InkyJune 23, 2019 at 6:45 am #300393
I think you should view this person as a learning experience. I’m not crazy about long distance relationships in general, so I won’t make the case to be with him. What I do think is that you should date a local person who treats you with the dignity, honor and respect you deserve.
InkyJune 22, 2019 at 9:14 am #300349
You could have the best parents in the world and still crave a partner. You could also have the best partner in the world. But eventually the man (usually) dies before the woman does. So eventually you will again be alone.
I think humans in general spend AT LEAST twenty years on their own. Ten if they’re lucky.
So you might as well learn how to be happy, content, and self satisfied on your own!
Routines, reading, volunteer work, doing things you love, getting an animal, visiting your neighbors, events, clubs, gardening, worship, favorite shows, trips, meditation, family, crafting, art, music…… This list goes on!
InkyJune 21, 2019 at 4:33 am #300121
P.S. No, don’t meet her!June 21, 2019 at 4:32 am #300119
I think it’s a bit terrifying that you’ve been living with a man for a year and a half and you had no clue he had a daughter. I mean WHAT ELSE IS HE HIDING?? Even if this is his only backstory baggage, it shows that he could commit a murder, mail fraud, cheat on you, etc., etc., etc. and you would NEVER KNOW.

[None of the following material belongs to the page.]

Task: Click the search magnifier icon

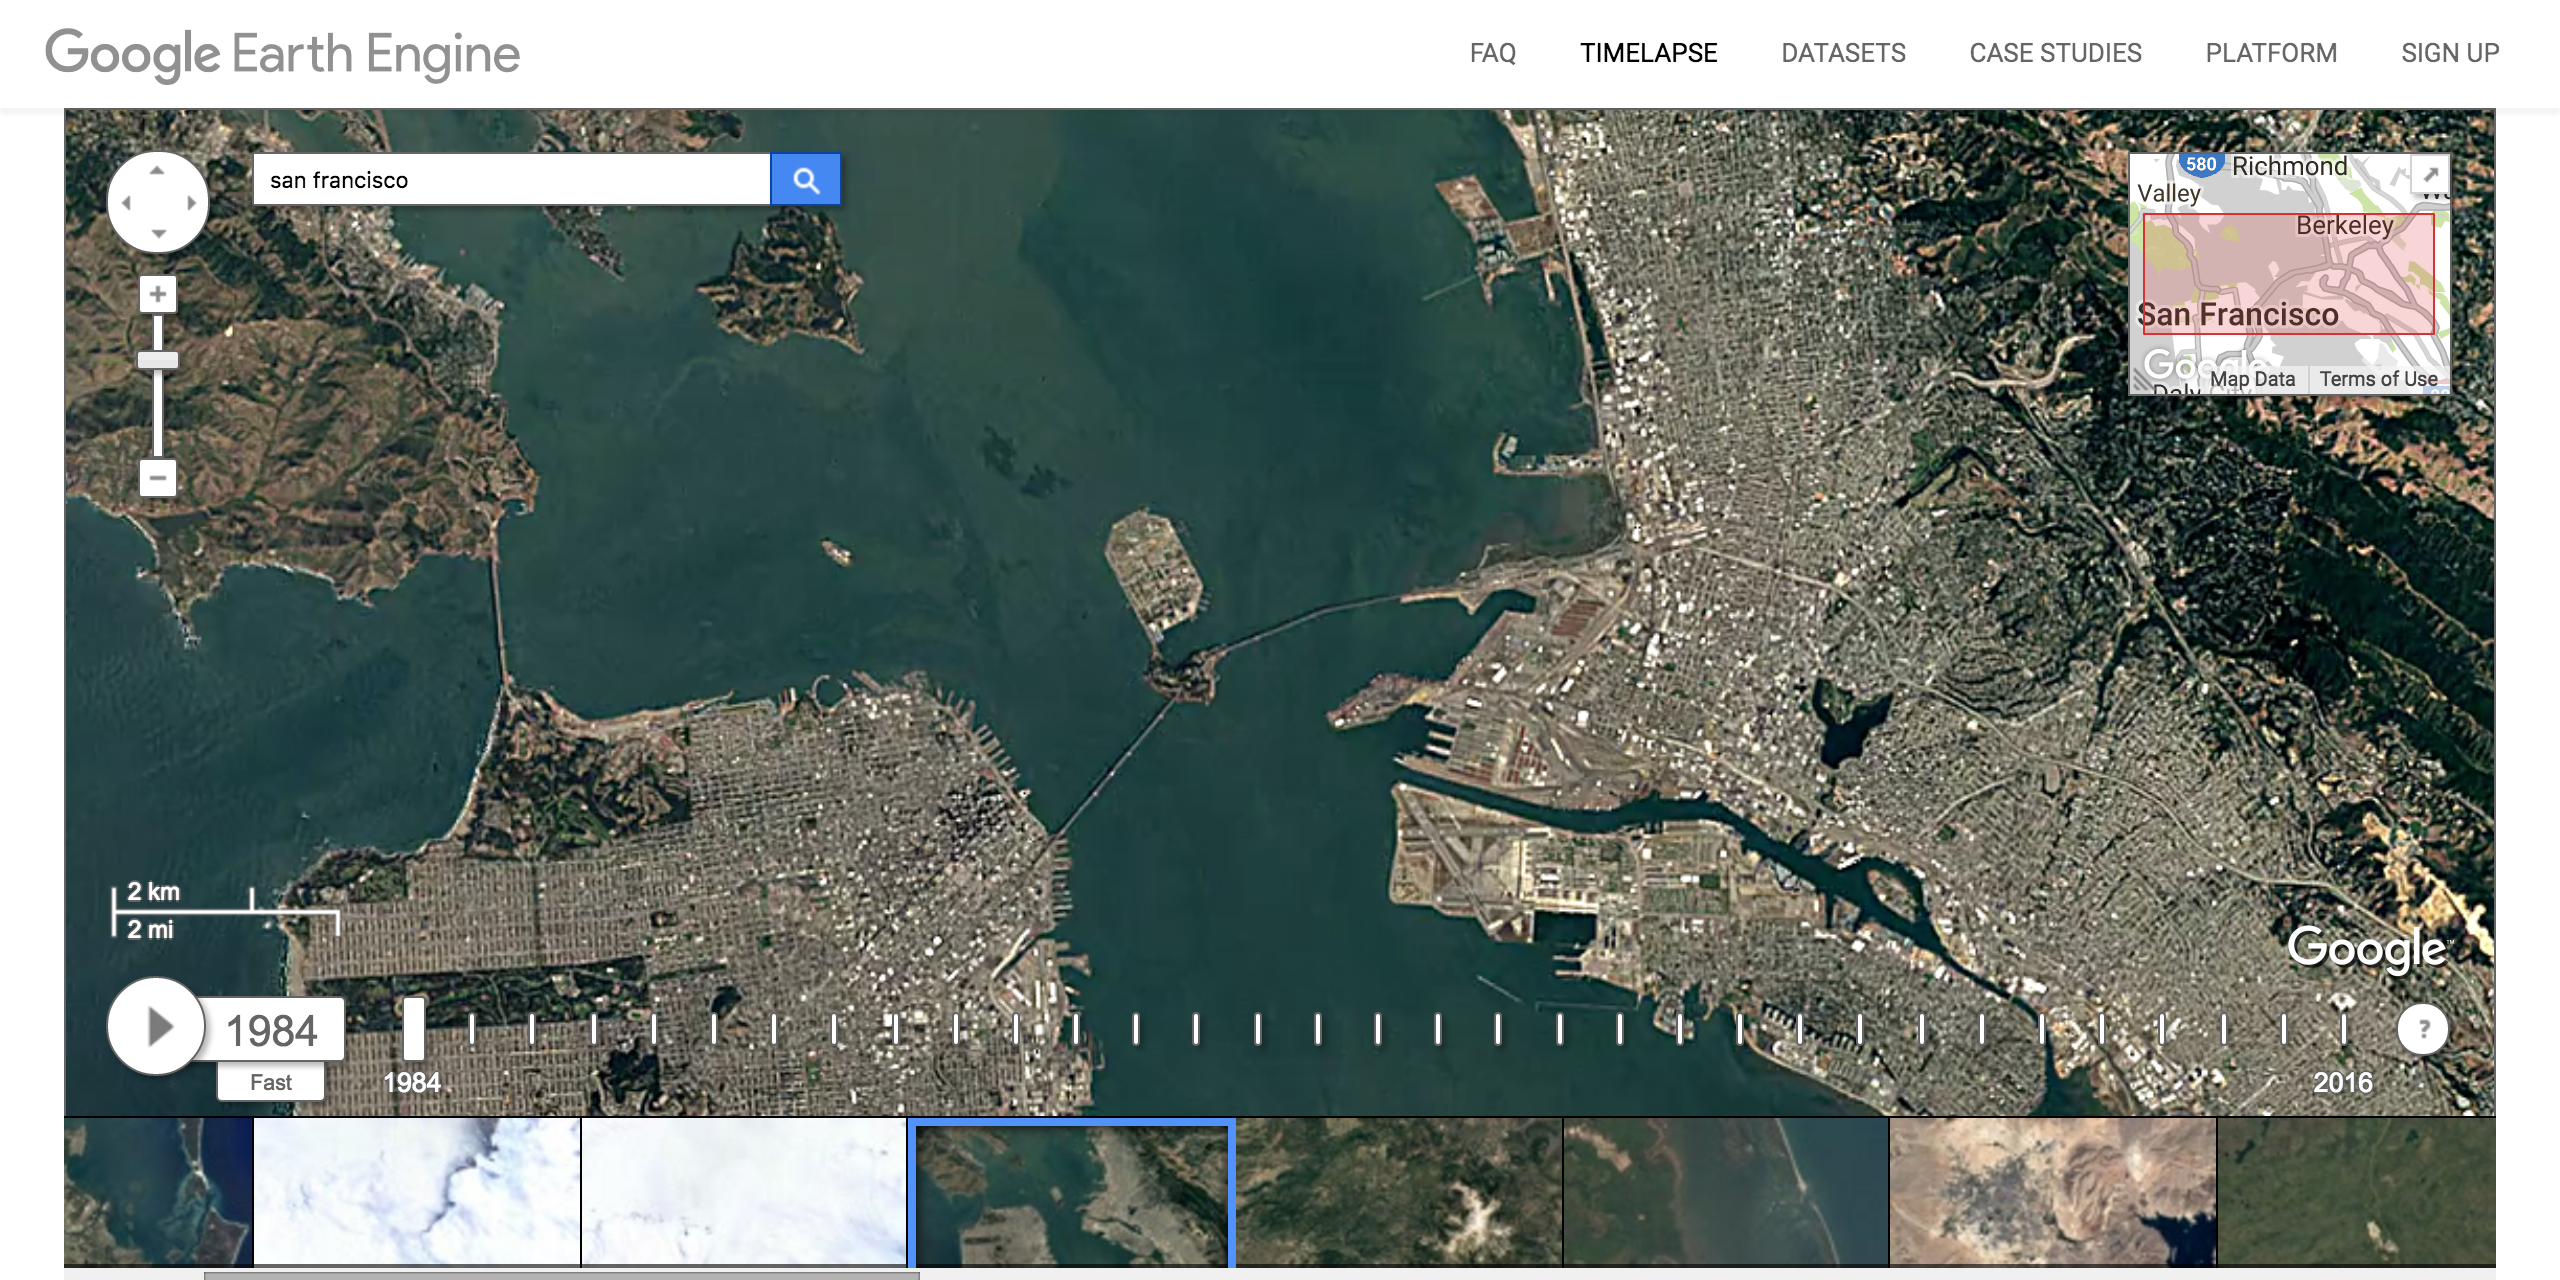Action: [x=806, y=179]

For me, THAT was a deal breaker! I would move out.
InkyJune 20, 2019 at 4:45 am #299929
Nothing creates distance like distance. If you live in the same town, move. If you live within an hour of each other, move. I know that’s not fair, but you will find your mental health improve in a dramatic way if you do.

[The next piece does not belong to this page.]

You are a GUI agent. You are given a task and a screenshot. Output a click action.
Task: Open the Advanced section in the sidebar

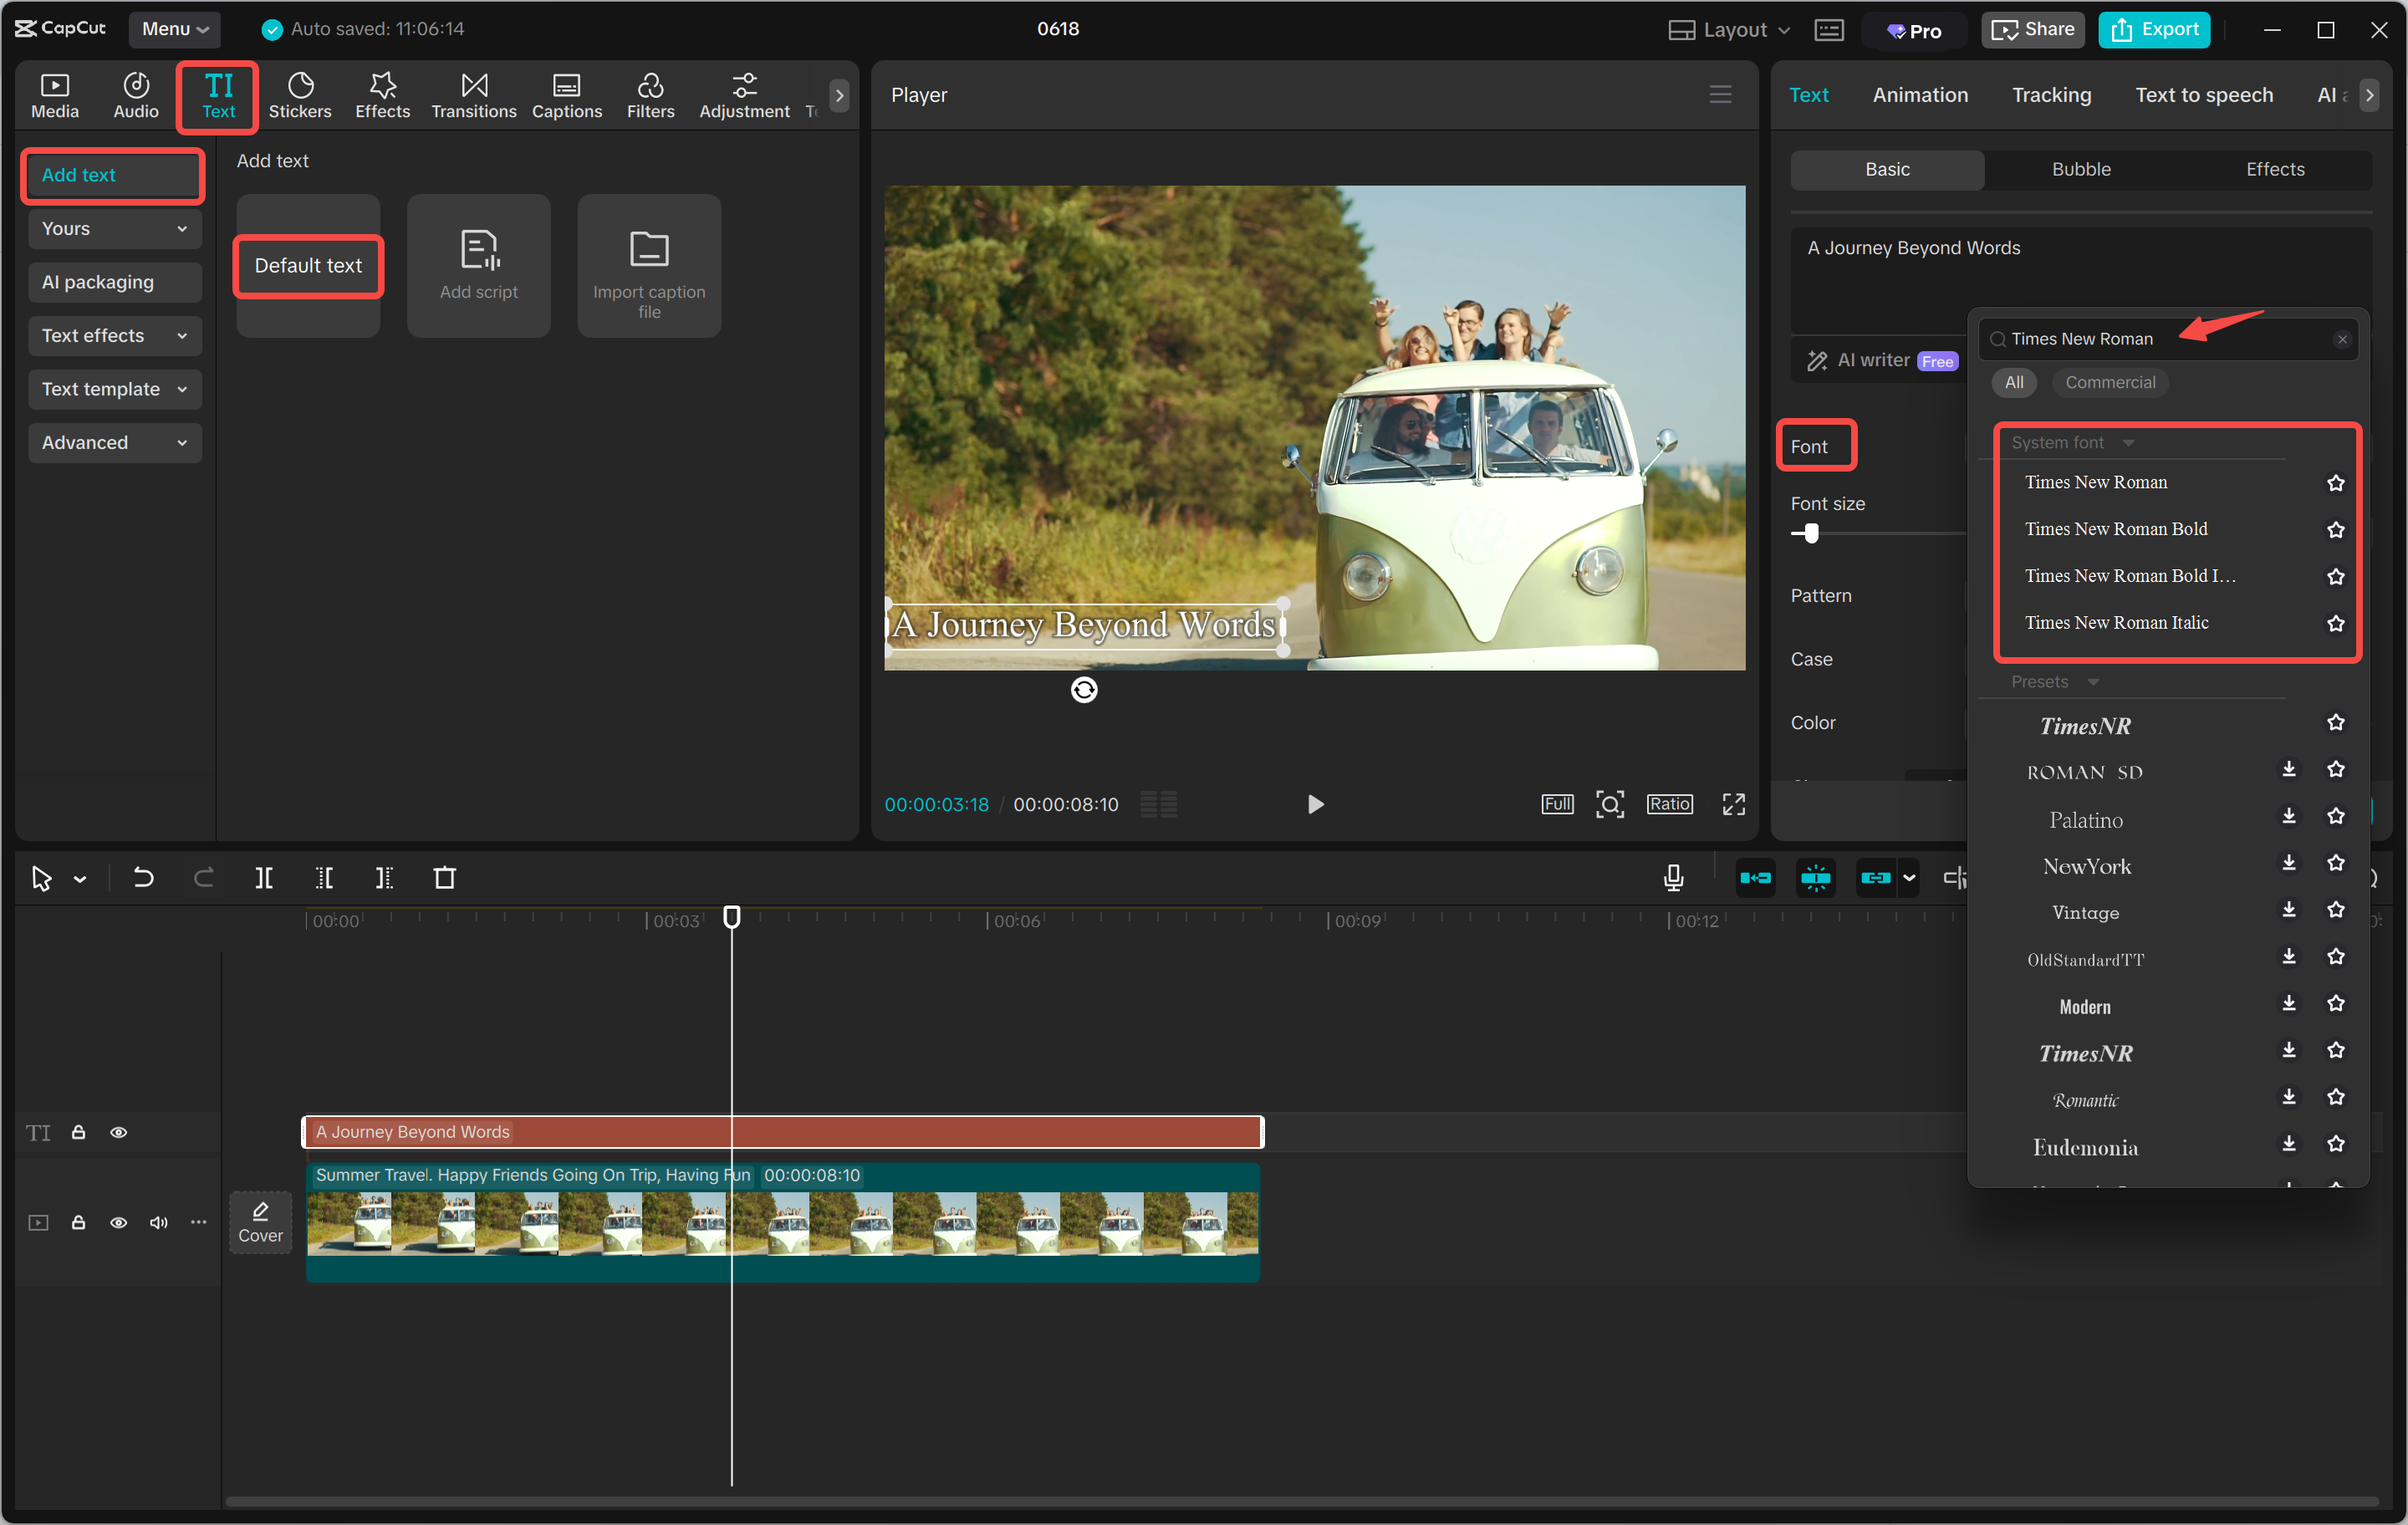[114, 442]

Phone calls/texts: Limit how often you talk or respond. For one of my friends I s-l-o-w-l-y cut back to seeing that person once a year, talking on the phone once a month and responding to texts (limited one word/emoji answers!!) to once a week. Of course, you don’t tell them you’re doing this, and you don’t do this all at once. And yes, they hate it. And yes, there will be an eventual extinction burst where they act horridly horrid. But it’s totally worth it!!
Holidays: Break the family tradition and go away!! They will hate that, there will be guilt on all sides, but the first year is the hardest.
Read the classic book Boundaries by Townsend (I believe). It’s all about Assertiveness.
InkyJune 19, 2019 at 9:11 am #299823
I don’t know if he is The One. As there are many Ones. He does sound like a GOOD One!
Tell him that the other guy ruined it for you, and that if he doesn’t mind can you hang out as friends this summer. He will probably say “Yes” and treat you even better (to show you he’s not THAT guy!) and will be around in the fall. By then you will know your heart and give him a chance romantically. Or not!
InkyJune 18, 2019 at 6:19 am #299609
It sounds like your wife is already out of the marriage, it just isn’t legal yet. I think it’s noble and commendable you both want to be married for the sake of your daughter. Right now that is actually the right decision by her. But as she gets older, can you really live in limbo land like this?
InkyJune 17, 2019 at 10:00 am #299473
I don’t know if you’re checking back to read this thread.
Anyway, you need to redefine yourself! You parented two living children to adulthood! That is a big deal! The younger one sounds like three in one!! Listen, I raised a special needs child AND a “problem child”. They turned out great, and guess what? I’M TAKING ALL THE CREDIT!!! You are a Matriarch! Own it!!
As far as the social aspect, force yourself, as suggested above, to go to one Event a month. Sit in the back. Sit in the aisle. Duck out early. Whatever makes you most comfortable. After that, go to classes (in whatever!). After that, join a club. Yes, it’s SO CLICHE, but what else is there? And for all people knock religion, churches and temples do WONDERFUL things for the community. I have met the best, coolest people working for greater causes.